Eine Einschränkung der freien Anwaltswahl ist nach Ansicht des Oberverwaltungsgerichts nicht allein deswegen gerechtfertigt, weil die Vermeidung der Mehrkosten nicht bereits in dem Beiordnungsbeschluss angeordnet werden kann. Es folgt der Argumentation des Nichtabhilfebeschlusses nicht. Allerdings trifft es zu, dass anders als im Falle von Reisekosten, für die § 121 Abs. 3 ZPO gilt, anderweitige Mehrkosten nicht durch eine Anordnung in dem Beiordnungsbeschluss ausgeschlossen werden können. Der Anspruch auf Beiordnung des gewählten Rechtsanwalts ist jedoch bereits deswegen gegeben, weil aus Rechtsgründen nicht mit mehr als geringfügigen Mehrkosten zu rechnen ist. Das Fehlen einer verfahrensrechtlichen Absicherung vermag diesen Anspruch nicht entfallen zu lassen.
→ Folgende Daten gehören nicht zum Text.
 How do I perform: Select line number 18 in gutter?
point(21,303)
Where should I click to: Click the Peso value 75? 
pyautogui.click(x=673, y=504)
Einer Kostenentscheidung bedarf es nicht. Die Kosten des Beschwerdeverfahrens werden nicht erstattet (§ 166 Abs. 1 Satz 1 VwGO i.V.m. § 127 Abs. 4 ZPO), Gerichtsgebühren fallen nicht an (Nr. 5502 KV GKG).

Dieser Beschluss ist unanfechtbar (§152 Abs. 1 VwGO).